Mais pour écouter ces vinyles, que font les nombreux acheteurs, jeunes et moins jeunes, qui se pressent autour des bacs ? Ont-ils tous ressorti leur vielle platine ou celle de leur père ? Certains oui, mais ils achètent aussi des platines neuves, de plus en plus belles et techniquement abouties. Un peu d’histoire d’abord. Le vinyle, microsillon ou « 33 tours » (il tourne à 33 tours/ minutes), a succédé au « 78 tours » dans les années 45/50, offrant une durée d’enregistrement plus longue, une bien meilleure qualité et la stéréophonie. Le gain en qualité fut tel que l’industrie se mit à fabriquer des appareils de plus en plus sophistiqués pour les lire, de l’électrophone Teppaz à l’apparition des premières chaînes hifi dans les années 50. On dit, à raison, d’une chaîne hifi que sa qualité est celle de son maillon le plus faible, et indéniablement la qualité du microsillon a poussé l’exigence du consommateur, et donc celle de l’industrie, à produire des appareils de plus en plus performants.
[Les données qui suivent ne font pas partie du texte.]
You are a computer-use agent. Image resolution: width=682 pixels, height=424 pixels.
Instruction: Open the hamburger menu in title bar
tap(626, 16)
Il faut bien entendu retourner le disque au bout de 30 minutes pour écouter l’autre face. Le vinyle étant fragile, la poussière et les manipulations rajouteront finalement des bruits et craquements divers, assez désagréables.
C’est la raison pour laquelle lorsque Philips et Sony ont mis au point le compact disc (ou CD) dans les années 80, les qualités de celui-ci ont immédiatement fait du vinyle un produit dépassé, comme ce fut le cas avec le 78 tours quarante ans avant. Sur le plan technique, on passait de l’analogique à lecture mécanique au numérique à lecture laser. Tout comme le fast food nous a fait oublier la bonne chaire, le fast sound ne nous a-t-il pas fait oublier le vrai son ? Les qualités principales du CD étaient sa taille : 12 cm au lieu de 30, la durée de l’enregistrement qui vous permettait de rester dans votre fauteuil une heure, et sa robustesse : le CD était inrayable et incassable, ou presque.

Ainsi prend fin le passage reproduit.